Since my first gastro had retired, I was sent to a new doc and he put me on the Imuran and prednisone right away. Had a colonoscopy to rule out scarring and to see where things were at. He told me I could start eating more regular and see how it goes. I have been doing that and it isn't going well. I have been on the Imuran now for 7 weeks. I am still experiencing fairly bad cramping. It is worse the more solid food I eat. I am getting frustrated as I figure by now things should be starting to get to the point that I should be able to eat some solids. I still have zero bowel symptoms (except pain), and I seem to just be tired, and lacking ambition. The doc told me that the Imuran takes 2-3 months to start working... I was just hoping that it would be closer to the 2 month mark rather than the 3.:ybatty:

 

[Honey]

Hi there, and welcome,
It does take time to get the meds right to settle things. I was on different meds, each causing me unwanted side-effects, until Remicade infusions worked. At least, so far so good! I do understand how frustrating and upsetting too it is when you do not see much difference. I do hope Imuran makes you feel better soon. Crohns is such a fickle and difficult disease to live with! Let me know how you are. Best wishes.
:bigwave:

 

[MichelleE]

Thanks for your reply. I wish I would have stumbled upon this website many years ago as I had soooo many questions when I was first diagnosed. This time around things are so completely different in that the first 7 years of my disease it was diarrhea, cramping, bloating, gas, etc... this time it is just a double me over pain. It radiates to my back and sometimes down my leg. Anyways, I have decided to try restricting myself to a liquide only diet for a few more weeks and see if in that time the imuran can start working. I struggle with the liquid diet thing as it is BORING...and very unsatisfying. Wish me luck!

 

[Honey]

Hi there,
I understand. I was diagnosed with C.D. IN 2011 when pain became too much. You do go through all kinds of emotions with it as the goalposts keep moving, and treatment does not work! You can share with others who are suffering the same, and therefore understand you. I found this site by chance and it is very helpful. It is such a personal problem which you do not want to talk about, but this site gives you that opportunity.
I do hope you feel better soon . Make sure you get enough nutrition. I am on Folic acid and Vitamin D, prescribed by my Consultant. As you are a nurse, you will know more than me!:
:rosette1::sun::rosette1:

 

[jimcon24]

Thanks for your reply. I wish I would have stumbled upon this website many years ago as I had soooo many questions when I was first diagnosed. This time around things are so completely different in that the first 7 years of my disease it was diarrhea, cramping, bloating, gas, etc... this time it is just a double me over pain. It radiates to my back and sometimes down my leg. Anyways, I have decided to try restricting myself to a liquide only diet for a few more weeks and see if in that time the imuran can start working. I struggle with the liquid diet thing as it is BORING...and very unsatisfying. Wish me luck!
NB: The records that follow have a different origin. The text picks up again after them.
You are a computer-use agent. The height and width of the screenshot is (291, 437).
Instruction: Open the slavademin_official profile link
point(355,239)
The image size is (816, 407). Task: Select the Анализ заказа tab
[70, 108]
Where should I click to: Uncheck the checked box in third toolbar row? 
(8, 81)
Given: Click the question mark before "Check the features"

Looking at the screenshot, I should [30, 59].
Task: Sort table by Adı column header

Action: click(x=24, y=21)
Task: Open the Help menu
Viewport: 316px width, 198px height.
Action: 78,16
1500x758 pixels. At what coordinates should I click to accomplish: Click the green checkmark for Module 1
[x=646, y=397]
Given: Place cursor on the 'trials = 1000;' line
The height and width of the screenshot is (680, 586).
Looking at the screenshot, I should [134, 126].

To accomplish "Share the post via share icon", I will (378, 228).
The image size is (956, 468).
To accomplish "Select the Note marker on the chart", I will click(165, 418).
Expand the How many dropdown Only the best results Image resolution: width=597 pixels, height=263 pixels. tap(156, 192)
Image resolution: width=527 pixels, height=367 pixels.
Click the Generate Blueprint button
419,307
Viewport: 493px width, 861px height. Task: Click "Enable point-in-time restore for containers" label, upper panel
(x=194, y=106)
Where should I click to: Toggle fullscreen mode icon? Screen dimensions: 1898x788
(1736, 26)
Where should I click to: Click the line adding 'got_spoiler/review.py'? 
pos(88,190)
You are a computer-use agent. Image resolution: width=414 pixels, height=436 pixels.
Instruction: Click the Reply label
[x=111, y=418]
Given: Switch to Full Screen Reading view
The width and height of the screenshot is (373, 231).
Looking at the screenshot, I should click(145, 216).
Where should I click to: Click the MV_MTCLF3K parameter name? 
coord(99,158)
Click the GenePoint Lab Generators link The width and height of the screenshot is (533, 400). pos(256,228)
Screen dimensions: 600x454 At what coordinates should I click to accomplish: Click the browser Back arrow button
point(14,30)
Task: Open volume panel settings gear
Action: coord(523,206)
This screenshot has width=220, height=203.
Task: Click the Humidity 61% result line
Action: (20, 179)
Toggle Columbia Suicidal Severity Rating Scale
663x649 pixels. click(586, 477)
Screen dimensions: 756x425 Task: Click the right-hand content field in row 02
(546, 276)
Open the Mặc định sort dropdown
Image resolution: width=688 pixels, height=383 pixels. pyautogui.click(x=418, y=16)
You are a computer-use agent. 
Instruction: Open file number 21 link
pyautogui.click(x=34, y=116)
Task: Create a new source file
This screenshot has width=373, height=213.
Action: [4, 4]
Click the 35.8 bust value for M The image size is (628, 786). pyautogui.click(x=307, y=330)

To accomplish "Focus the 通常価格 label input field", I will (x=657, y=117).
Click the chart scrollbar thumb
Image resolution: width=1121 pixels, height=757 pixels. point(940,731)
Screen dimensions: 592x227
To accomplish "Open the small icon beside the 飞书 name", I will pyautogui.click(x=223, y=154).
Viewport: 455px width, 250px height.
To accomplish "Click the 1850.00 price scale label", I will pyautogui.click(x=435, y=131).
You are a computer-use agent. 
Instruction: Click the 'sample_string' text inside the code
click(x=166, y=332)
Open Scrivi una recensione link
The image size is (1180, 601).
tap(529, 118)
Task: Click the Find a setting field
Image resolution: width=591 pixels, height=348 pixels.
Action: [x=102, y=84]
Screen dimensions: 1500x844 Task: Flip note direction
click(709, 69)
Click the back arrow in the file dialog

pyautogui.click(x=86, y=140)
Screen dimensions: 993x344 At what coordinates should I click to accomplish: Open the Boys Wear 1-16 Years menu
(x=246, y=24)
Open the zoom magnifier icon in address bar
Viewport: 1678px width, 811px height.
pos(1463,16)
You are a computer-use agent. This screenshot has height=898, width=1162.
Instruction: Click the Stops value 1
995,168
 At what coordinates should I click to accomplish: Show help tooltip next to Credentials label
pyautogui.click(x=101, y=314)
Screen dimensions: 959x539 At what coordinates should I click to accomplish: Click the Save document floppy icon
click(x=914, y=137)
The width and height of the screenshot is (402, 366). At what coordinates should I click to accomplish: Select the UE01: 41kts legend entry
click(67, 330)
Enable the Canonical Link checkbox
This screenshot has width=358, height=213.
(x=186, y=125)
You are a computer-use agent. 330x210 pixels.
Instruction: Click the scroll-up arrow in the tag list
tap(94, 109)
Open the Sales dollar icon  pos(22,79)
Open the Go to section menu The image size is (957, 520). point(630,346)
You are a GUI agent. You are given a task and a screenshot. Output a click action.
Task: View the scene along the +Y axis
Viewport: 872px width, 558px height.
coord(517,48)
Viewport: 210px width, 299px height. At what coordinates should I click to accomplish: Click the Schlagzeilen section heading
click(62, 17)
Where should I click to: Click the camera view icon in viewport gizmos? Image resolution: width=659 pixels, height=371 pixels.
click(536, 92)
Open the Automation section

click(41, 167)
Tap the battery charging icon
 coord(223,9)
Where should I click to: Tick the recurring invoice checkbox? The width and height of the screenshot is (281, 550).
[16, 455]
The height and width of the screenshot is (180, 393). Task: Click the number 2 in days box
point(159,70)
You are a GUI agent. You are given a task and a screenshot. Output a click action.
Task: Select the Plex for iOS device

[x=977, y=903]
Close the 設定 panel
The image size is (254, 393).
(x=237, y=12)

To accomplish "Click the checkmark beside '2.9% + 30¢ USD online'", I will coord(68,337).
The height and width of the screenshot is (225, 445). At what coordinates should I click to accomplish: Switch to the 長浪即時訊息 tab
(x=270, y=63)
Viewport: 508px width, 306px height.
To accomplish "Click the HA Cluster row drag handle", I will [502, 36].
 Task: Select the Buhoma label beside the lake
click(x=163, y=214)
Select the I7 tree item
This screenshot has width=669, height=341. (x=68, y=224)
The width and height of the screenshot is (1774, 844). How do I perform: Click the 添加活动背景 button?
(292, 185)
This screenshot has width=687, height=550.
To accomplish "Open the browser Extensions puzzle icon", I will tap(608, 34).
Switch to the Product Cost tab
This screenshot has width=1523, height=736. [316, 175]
Hi Michelle, I am having my second flare up of crohns and like you I have found the symptoms different second time around. Diarrhea for 5 months first time round this time no diarrhea. This time back and side pain whereas last time I had none. It is a strange disease for sure. I feel very lucky when I read other crohn's sufferers stories and I'm sure most would swap places with me and may have considered me to have got off, "lightly". Having said that, I've noticed the miracle steroids did not work their magic this time round so we can only hope our bodies react well with the medication we are given, from what I see here it isn't always the case. Hope the Imuran and liquid diet produce results and relief for you.